Last Updated: 24 Jul, 2021

Longest Common Prefix

Moderate
Asked in companies
CiscoAmazonJP Morgan

Problem statement

You are given an array ‘ARR’ consisting of ‘N’ strings. Your task is to find the longest common prefix among all these strings. If there is no common prefix, you have to return an empty string.

A prefix of a string can be defined as a substring obtained after removing some or all characters from the end of the string.

For Example:
Consider ARR = [“coding”, ”codezen”, ”codingninja”, ”coders”]
The longest common prefix among all the given strings is “cod” as it is present as a prefix in all strings. Hence, the answer is “cod”.
Input Format:
The first line of the input contains a single integer, 'T,’ denoting the number of test cases.
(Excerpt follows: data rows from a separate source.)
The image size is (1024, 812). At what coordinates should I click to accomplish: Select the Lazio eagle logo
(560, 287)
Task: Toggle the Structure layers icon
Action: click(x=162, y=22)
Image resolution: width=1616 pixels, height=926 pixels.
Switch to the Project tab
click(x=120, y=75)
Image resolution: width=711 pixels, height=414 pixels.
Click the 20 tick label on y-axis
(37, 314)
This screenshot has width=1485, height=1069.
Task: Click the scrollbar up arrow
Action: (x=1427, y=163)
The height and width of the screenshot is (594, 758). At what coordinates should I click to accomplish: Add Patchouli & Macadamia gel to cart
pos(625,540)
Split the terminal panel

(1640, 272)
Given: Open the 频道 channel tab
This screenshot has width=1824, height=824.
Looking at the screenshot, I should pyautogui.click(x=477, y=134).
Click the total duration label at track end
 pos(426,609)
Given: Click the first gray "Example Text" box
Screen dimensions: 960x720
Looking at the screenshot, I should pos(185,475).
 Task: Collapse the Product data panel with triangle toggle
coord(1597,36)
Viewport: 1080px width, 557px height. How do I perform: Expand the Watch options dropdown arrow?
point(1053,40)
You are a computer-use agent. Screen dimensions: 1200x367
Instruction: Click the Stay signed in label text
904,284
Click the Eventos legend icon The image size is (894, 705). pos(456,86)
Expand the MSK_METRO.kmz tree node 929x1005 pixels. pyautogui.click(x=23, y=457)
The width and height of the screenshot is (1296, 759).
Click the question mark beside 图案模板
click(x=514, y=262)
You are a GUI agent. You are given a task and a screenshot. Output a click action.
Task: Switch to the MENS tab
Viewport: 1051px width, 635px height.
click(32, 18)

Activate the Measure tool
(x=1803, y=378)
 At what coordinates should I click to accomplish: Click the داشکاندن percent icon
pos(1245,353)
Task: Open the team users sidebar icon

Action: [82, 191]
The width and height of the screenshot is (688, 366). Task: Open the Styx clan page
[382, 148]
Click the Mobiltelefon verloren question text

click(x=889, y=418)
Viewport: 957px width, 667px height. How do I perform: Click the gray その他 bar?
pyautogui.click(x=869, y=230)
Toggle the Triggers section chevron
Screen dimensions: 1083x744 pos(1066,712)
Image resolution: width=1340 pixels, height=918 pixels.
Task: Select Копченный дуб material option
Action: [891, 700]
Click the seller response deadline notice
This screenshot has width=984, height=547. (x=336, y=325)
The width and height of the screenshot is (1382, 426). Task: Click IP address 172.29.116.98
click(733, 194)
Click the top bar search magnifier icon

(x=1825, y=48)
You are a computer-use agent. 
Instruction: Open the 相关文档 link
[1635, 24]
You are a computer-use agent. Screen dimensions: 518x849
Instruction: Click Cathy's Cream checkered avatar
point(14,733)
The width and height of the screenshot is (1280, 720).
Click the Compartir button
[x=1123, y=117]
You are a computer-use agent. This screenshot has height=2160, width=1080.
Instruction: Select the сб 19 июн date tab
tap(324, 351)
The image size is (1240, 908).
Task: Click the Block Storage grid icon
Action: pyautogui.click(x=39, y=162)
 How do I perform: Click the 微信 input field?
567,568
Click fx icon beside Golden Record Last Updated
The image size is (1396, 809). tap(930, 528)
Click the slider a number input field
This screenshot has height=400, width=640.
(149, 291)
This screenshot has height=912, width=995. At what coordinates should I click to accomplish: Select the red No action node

The first line of each test case contains a single integer ‘N’ denoting the number of strings in the array.

The next line contains ‘N’ space-separated strings denoting the elements of the array ‘ARR’.
Output Format:
For each test case, print a single string corresponding to the longest common prefix.

Print the output of each test case in a separate line.
Note:
You do not need to print anything. It has already been taken care of. Just implement the given function.
Constraints:
1 <= T <= 10
1 <= N <= 3000
1 <= |ARR[i]| <=1000

Each string consists of only lowercase letters.

Time limit: 1 sec

Approaches

01 Approach

In this approach, we will iterate through each character of the first string and check if the same character exists in each string or not. We will maintain a variable longestPrefix to store the longest common prefix.

 

We will traverse idx from 0 to the length of ARR[0] -1.

  1. We will iterate index from 1 to N-1 and check if ARR[index][idx] is equal to ARR[0][idx].
  2. If the condition is true for all strings, we can add ARR[0][idx] in the common prefix string, and we will insert ARR[0][idx] in longestPrefix. Otherwise, the search is completed for the longest common prefix.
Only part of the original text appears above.